* **Problem description**
Transcribe the part of the Marshalltown tree canopy text that opens with the words containing "It is going" and closes with "emerald ash borer.".

How to bring back Marshalltown’s tree canopy
Between 2018 tornado and the 2020 derecho, the community has lost a number of trees in public areas, like the terrace area or parks and on private property. While there are not any programs that help with tree removal on private property, the city has FEMA Public Assistance to help with public trees. As with anything related to FEMA, there is a process – not a short one – and we want you to have a better understanding of what steps we are taking to remove damaged trees.
The city initially marked trees with red numbers for hazardous limbs overhanging streets and sidewalks. This included both public and private trees. This work has been mostly completed, but you still might see the city’s contractor around doing some work. As some trimming has occurred, we have had to make some judgement calls on what remains of a tree. Unfortunately, this has resulted in some trees being removed due to the condition they are left in.
You should be seeing yellow numbers appear on trees throughout the community. This evaluation determines if a tree meets the FEMA requirements for removal. Those requirements include a broken canopy, split trunk or leaning more than 30 percent. This process requires a person doing an evaluation to have qualifications for the work, which means that the city’s horticulturist is doing a lot on her own. We have also had some assistance from the Iowa DNR as well, as this is a big task. In 2019, we removed 496 trees from the terrace and parks as part of our FEMA claim. While we do not have final numbers in yet, it is safe to say that we will exceed that number in 2021.
Once all trees have been identified, the city will put out a request for sealed bids in order to have a contractor remove all of the trees. We anticipate this bid will go out in early 2021 with work to happen before June 30, 2021. FEMA will only pay for trees to be flush cut at the ground, meaning that there will be a lot of stumps in the terrace area and parks. The city has to pay for stump removal on our own, which means we have to budget stump removal into our General Fund for parks or in the Road Use Tax Fund for terrace stumps. Stump removal will likely be broken down into smaller bids and start after June 30, 2021.
It is going to take the entire community working together to replant what was lost in both disaster events. However, we do not want to do this all at once. Our community has a once in a lifetime opportunity to diversify our tree canopy by both the age and species of the trees. For example, 100 trees planted in 2020 in the same area are going to come to a point of decline likely at the same time, leading to a loss of tree canopy again. By adding in previously underrepresented species, we can do more as a community to become more resilient from future diseases and infestations, like Dutch Elm disease and the emerald ash borer.

* **The data**
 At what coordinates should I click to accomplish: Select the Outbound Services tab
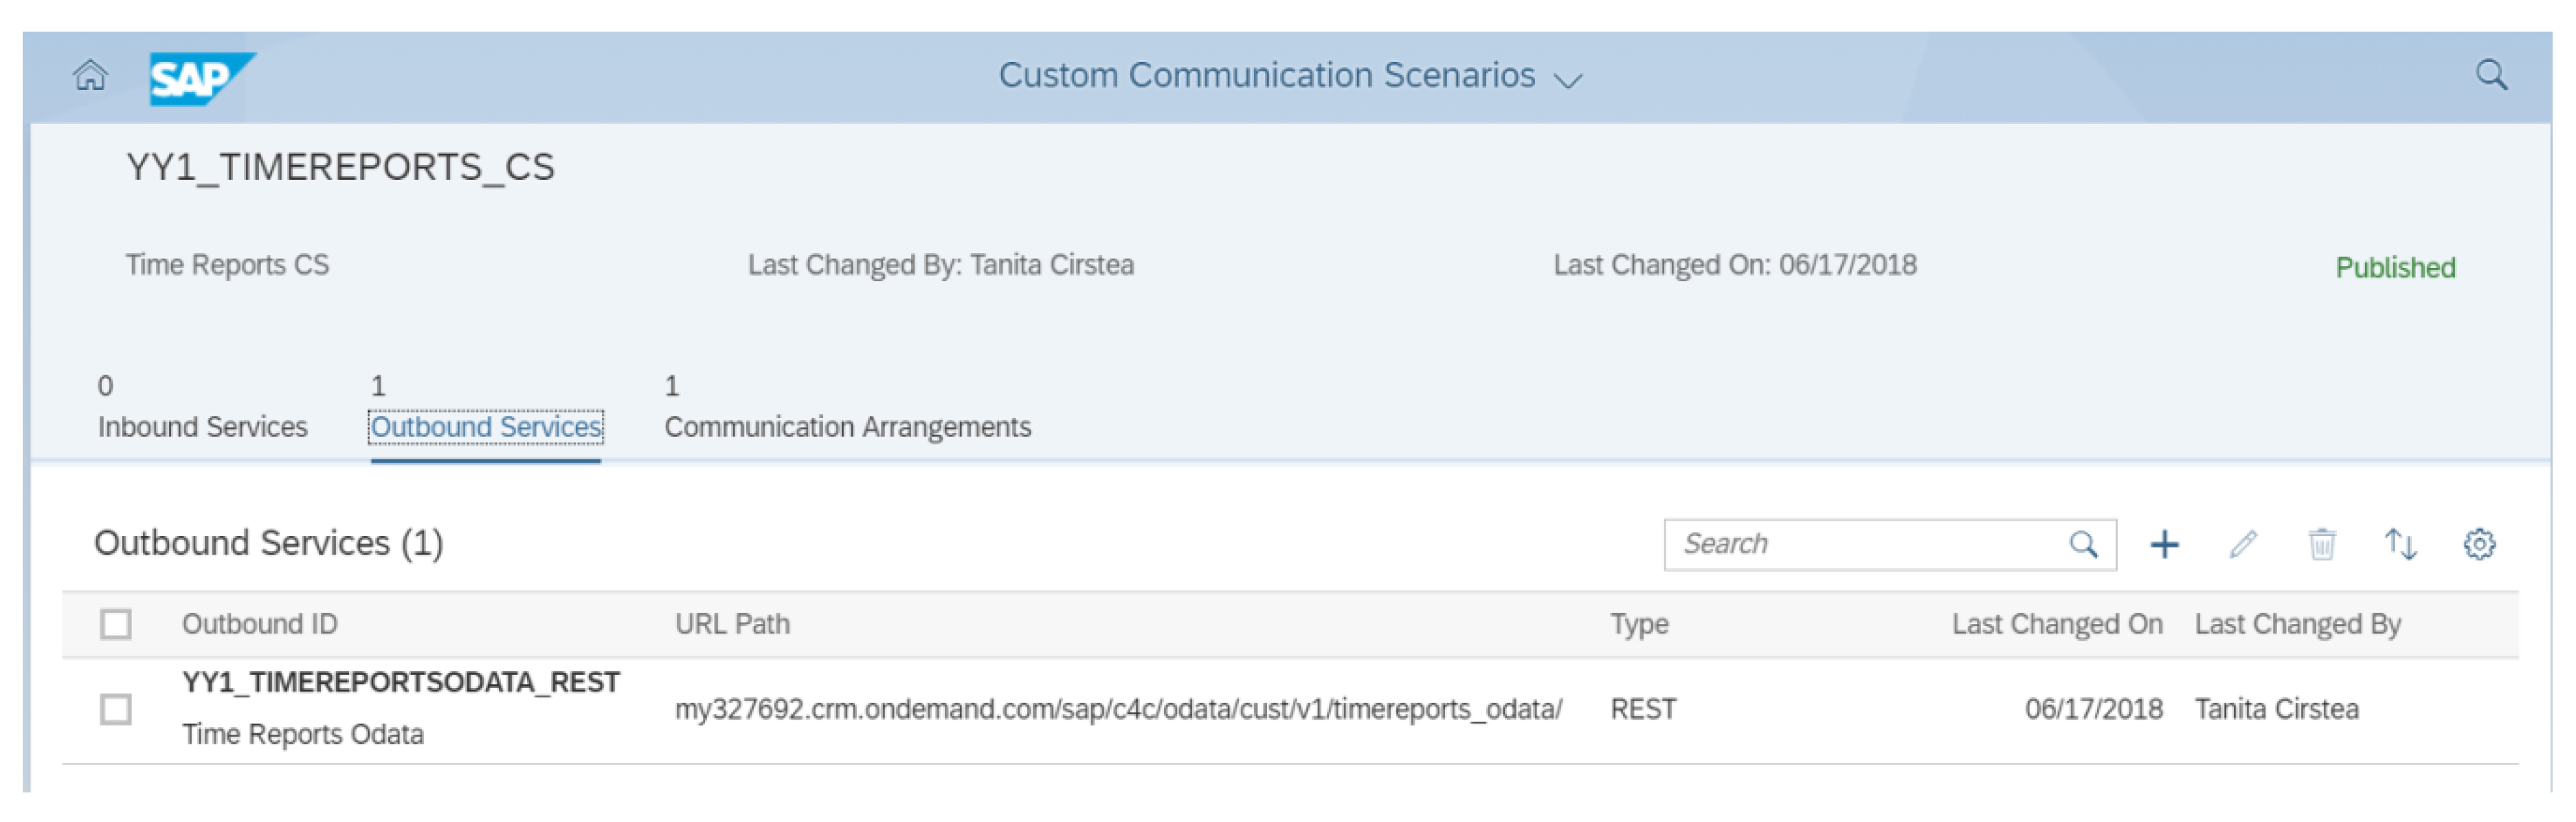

* **Solution for this exercise**
It is going to take the entire community working together to replant what was lost in both disaster events. However, we do not want to do this all at once. Our community has a once in a lifetime opportunity to diversify our tree canopy by both the age and species of the trees. For example, 100 trees planted in 2020 in the same area are going to come to a point of decline likely at the same time, leading to a loss of tree canopy again. By adding in previously underrepresented species, we can do more as a community to become more resilient from future diseases and infestations, like Dutch Elm disease and the emerald ash borer.